### Listed entries
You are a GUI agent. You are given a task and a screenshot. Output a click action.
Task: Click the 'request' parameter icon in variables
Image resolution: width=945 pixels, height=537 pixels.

* * *

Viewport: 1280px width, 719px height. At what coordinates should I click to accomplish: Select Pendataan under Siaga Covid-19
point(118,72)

==

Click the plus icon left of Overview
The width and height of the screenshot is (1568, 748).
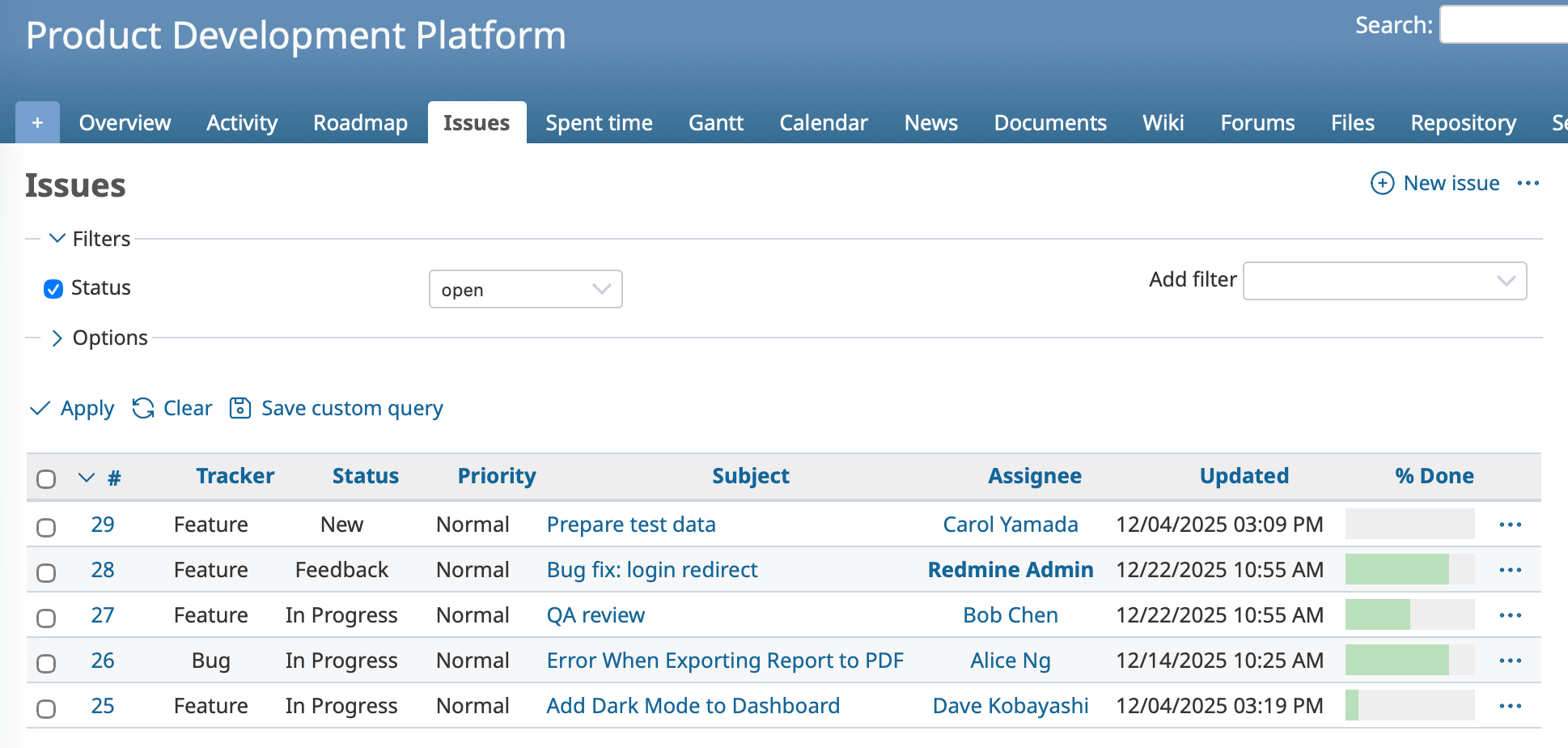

### Work order
State the number of lines in the data above containing the string "icon" and nothing more.

### Task response
2